To develop a working robot in warehouses by adopting reinforcement learning, it is necessary to reduce the environmental error between the simulation environment and the real environment. This paper proposed a method of sim-to-real transfer learning to close gaps between simulation and real environments. In this study, we verified the accuracy of the real robot control by learning with more randomness in the simulation environment and then compared the path finding performance between different number of episodes of transfer learning in the real environment. Accordingly, the accuracy of behavioral control of the real robot was greatly improved by transfer learning compared to the case without transfer learning, and the difference in the success rate of reaching the goal was verified depending on the number of episodes of transfer learning.
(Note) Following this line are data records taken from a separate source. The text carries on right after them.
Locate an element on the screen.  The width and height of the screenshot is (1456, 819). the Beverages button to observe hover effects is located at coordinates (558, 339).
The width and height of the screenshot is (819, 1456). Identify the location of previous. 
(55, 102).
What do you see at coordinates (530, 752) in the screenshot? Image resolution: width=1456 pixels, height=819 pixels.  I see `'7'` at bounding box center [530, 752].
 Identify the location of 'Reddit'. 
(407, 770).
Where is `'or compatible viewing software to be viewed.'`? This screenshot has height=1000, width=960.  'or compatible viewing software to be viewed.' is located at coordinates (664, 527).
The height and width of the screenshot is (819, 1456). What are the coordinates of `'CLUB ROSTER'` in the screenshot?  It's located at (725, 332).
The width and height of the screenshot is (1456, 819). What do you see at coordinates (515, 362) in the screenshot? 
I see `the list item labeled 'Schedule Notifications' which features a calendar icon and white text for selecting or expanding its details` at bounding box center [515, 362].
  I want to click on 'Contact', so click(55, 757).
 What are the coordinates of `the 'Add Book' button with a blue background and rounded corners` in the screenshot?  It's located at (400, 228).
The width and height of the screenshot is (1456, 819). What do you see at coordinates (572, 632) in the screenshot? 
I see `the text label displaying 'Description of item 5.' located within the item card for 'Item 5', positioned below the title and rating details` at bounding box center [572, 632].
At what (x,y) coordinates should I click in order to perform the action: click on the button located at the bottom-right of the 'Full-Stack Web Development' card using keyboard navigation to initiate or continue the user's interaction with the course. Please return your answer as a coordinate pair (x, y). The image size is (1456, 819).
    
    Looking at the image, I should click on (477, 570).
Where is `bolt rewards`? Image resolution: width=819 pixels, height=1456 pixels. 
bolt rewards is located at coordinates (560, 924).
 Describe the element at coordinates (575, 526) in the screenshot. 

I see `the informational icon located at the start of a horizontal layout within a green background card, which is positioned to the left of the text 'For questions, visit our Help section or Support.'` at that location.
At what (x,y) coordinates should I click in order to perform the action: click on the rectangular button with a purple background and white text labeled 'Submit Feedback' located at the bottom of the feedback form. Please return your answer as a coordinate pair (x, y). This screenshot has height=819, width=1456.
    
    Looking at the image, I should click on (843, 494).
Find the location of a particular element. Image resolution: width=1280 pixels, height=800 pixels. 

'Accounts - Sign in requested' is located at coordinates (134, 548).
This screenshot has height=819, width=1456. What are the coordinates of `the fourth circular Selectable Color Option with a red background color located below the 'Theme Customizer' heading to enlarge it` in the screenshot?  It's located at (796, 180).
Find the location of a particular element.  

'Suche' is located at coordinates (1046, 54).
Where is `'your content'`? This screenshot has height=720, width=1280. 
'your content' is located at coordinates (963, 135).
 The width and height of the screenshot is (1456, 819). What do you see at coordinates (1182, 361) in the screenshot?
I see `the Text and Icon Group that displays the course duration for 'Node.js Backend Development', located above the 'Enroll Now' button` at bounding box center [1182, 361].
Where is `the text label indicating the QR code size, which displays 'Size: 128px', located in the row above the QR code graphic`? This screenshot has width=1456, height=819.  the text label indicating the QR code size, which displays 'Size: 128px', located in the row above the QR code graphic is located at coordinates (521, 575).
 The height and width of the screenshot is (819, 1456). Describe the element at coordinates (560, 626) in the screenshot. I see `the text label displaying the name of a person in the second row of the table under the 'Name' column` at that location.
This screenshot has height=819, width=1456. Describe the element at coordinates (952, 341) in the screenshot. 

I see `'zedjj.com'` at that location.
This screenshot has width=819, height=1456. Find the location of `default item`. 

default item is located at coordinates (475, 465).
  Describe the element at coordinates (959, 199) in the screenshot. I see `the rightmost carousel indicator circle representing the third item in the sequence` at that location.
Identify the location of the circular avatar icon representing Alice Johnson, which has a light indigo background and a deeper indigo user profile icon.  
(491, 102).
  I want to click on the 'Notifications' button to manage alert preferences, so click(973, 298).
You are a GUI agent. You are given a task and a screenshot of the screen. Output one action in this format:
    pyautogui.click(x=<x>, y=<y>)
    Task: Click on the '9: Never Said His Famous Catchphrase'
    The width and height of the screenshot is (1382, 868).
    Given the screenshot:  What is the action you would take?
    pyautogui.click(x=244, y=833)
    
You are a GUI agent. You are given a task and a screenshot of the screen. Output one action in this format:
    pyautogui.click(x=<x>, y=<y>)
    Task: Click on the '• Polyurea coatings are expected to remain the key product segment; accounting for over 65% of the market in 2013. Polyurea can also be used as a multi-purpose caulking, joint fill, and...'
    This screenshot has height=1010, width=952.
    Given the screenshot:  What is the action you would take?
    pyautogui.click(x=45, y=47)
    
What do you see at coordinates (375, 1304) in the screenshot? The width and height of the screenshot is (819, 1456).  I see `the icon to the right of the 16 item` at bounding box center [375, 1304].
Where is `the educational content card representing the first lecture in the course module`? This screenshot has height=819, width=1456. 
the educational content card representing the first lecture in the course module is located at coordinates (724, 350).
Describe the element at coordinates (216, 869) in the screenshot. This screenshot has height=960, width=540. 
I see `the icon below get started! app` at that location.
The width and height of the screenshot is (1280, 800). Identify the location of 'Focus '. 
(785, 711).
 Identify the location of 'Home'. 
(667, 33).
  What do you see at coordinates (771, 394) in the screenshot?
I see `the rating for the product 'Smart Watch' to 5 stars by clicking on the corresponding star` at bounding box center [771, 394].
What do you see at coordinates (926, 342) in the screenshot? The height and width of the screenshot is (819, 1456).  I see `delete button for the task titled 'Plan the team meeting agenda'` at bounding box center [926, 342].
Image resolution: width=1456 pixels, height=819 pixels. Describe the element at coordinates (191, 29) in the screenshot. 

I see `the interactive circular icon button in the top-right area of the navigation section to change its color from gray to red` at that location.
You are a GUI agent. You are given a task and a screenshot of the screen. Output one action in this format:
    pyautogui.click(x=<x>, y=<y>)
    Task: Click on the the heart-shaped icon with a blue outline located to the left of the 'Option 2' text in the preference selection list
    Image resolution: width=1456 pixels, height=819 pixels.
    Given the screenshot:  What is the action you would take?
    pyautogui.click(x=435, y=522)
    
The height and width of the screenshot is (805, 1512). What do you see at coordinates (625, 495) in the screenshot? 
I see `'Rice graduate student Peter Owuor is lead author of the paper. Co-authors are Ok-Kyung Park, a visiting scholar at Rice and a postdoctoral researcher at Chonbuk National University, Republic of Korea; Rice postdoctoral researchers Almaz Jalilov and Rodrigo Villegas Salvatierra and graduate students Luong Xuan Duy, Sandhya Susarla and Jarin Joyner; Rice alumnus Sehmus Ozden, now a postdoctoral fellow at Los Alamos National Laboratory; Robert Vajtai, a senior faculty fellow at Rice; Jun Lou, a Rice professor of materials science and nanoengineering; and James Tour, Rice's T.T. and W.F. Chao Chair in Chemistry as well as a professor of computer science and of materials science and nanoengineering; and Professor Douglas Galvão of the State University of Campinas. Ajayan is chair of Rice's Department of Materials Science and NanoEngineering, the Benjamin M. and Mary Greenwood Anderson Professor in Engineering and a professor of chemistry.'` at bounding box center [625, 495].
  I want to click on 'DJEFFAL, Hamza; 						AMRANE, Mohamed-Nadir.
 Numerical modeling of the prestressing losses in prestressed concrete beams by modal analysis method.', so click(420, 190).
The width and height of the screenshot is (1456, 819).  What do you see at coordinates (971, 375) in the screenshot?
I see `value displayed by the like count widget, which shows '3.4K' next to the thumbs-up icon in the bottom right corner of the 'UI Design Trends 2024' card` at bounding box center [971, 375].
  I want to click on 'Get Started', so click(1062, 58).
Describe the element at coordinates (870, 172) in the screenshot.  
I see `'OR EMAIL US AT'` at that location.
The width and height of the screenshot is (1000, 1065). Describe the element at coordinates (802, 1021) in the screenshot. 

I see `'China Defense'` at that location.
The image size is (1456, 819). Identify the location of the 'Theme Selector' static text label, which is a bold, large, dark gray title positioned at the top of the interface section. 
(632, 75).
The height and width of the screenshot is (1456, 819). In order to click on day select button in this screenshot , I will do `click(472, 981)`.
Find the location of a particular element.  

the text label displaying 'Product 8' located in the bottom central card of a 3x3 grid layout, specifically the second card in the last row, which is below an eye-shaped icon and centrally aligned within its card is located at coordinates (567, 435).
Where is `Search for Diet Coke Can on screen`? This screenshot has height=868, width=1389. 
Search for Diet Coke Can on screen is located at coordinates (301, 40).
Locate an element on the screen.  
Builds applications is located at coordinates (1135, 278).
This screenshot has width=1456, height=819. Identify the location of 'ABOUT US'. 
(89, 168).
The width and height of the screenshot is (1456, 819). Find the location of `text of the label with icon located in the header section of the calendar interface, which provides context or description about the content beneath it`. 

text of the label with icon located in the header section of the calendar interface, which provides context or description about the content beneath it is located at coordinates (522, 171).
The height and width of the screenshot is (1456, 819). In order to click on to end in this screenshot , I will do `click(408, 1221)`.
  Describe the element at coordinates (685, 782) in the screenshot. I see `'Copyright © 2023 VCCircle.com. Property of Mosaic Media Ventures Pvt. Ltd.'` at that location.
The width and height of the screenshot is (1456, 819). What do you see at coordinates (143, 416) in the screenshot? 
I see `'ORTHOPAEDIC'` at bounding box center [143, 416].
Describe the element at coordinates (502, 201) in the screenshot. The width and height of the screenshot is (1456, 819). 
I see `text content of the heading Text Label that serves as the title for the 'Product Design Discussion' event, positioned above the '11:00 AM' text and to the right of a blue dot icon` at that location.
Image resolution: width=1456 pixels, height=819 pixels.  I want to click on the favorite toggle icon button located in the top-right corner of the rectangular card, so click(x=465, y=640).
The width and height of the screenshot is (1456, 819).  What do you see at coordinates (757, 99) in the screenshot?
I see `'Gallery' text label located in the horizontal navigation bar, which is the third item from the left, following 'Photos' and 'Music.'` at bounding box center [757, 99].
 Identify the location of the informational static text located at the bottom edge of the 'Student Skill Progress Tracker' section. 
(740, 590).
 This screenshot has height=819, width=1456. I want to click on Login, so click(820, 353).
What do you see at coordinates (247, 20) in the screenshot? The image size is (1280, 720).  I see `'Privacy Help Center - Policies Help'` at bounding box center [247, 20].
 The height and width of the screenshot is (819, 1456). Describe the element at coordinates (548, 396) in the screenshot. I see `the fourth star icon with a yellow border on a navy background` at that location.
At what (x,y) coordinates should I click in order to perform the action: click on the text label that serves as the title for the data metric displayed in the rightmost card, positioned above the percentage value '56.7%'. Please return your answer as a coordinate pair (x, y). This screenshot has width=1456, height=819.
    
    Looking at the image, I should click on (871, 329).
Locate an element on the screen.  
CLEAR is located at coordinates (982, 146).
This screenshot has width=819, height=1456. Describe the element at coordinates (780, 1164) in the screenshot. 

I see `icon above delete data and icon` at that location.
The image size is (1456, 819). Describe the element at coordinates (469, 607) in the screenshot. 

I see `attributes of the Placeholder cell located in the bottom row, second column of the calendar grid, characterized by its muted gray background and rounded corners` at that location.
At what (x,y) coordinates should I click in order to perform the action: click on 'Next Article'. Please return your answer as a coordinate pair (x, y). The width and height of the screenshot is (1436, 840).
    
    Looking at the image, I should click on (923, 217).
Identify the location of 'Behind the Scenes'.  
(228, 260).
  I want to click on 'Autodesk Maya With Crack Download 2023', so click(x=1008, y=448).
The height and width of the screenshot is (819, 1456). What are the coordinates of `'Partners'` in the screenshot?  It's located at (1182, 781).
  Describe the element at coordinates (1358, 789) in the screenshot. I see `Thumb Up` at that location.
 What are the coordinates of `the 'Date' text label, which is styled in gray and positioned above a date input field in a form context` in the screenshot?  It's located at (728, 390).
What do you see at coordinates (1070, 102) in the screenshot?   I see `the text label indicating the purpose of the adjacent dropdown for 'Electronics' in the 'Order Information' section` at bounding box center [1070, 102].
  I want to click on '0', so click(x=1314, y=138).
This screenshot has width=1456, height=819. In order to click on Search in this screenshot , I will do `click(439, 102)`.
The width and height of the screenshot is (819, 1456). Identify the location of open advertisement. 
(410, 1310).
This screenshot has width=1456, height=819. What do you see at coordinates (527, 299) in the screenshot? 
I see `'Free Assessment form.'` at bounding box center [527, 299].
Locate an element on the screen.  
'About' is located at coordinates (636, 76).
However, because the experiments in this study have only verified the effectiveness of transfer learning in one environment, it is necessary to verify the effectiveness of transfer learning in more complex environments in the future.

In this study, the simulator environment did not model any type of noise in the real environment, such as friction and sensor noise. To address this problem in the future, we will focus on introducing this type of noise to the state and control values in the learning in the simulation environment to consider the environmental error between the real and simulation environments, as well as focus on sophisticated inter-task mapping \(\chi _{x}(x)\) (see Eq. 3).